Y mientras las marcas tradicionales siguieron sin ser capaces de igualar los gastos de I+D de Tesla y hundiéndose en su competitividad, surgieron las marcas chinas, que llevadas por una brillante estrategia país, se convirtieron en las más competitivas, en el auténtico escaparate del progreso tecnológico. Ahora en España tienes vehículos eléctricos chinos de precio bajo (diez o doce mil euros), con autonomía suficiente para viajar cómodamente, y con menos gastos que un mechero. Pero los pobres ignorantes siguen repitiendo sus argumentos trasnochados, como si fueran algún tipo de mantra, el que repiten para olvidar las veces que se han equivocado.
La solución a la emergencia climática tiene más que ver con el transporte colectivo de calidad y con el transporte como servicio en lugar de como productor
No, la solución a la emergencia climática no es que todos nos compremos un eléctrico. La solución tiene más que ver con el transporte colectivo de calidad y con el transporte como servicio en lugar de como producto, gracias a unos vehículos autónomos que ya están presentes en medio mundo (varias ciudades estadounidenses, muchas ciudades chinas, Singapur y los Emiratos Árabes).
Pero mientras esa situación futura en la que la mayoría de automóviles formarán parte de flotas que estarán en uso todo el tiempo transportando a personas en vehículos adaptados a sus necesidades (quiero trabajar, quiero dormir, quiero ir solo o no me importa ir con otros, etc.), no estaría de más que nos planteásemos que seguir echando humo es no solo tremendamente nocivo para nosotros y para el planeta, sino que además, es absurdamente caro, un verdadero sinsentido económico. Con el mundo, incluida China, habiendo alcanzado ya su máximo de emisiones y ya en camino descendente, los países que se empeñen en no acompañar serán cada vez más penalizados.
Y que ahora, con un Donald Trump en la Casa Blanca empeñado en incrementar la producción de petróleo en su país, lo que viene es la desestabilización de la industria petrolera, con todo lo que ello conlleva. Ante el “America first”, Arabia Saudi romperá la baraja, y será un “sálvese quien pueda” mientras las ventas de eléctricos siguen creciendo y la industria se ahoga. Simplemente, obsolescencia. La tecnología que movía el mundo, los combustibles fósiles, relegada a usos cada vez más marginales, y los que se empeñen en seguir conduciendo chatarra humeante y maloliente, en situación cada vez más insostenible.

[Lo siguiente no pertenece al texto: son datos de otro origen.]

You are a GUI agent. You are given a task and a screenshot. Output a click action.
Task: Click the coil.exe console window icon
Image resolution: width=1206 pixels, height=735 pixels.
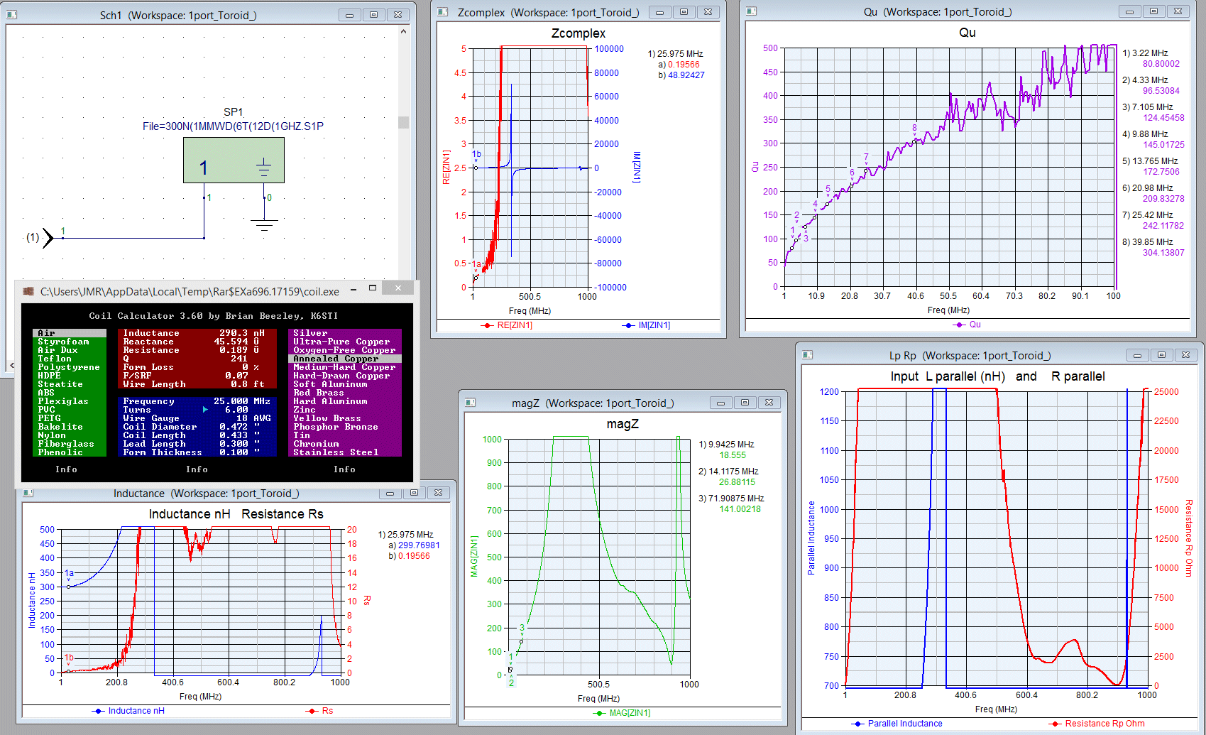pos(28,291)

Es la dura tragedia de los argumentos desactualizados. Para evitarla, solo hay que informarse y dejar de pensar que todos los que vienen en sentido contrario están locos y yo soy el único que tiene razón. Pero claro, ¿para qué se iban a informar aquellos que estaban seguros de que lo sabían todo? En el pecado, simplemente, tienen la penitencia.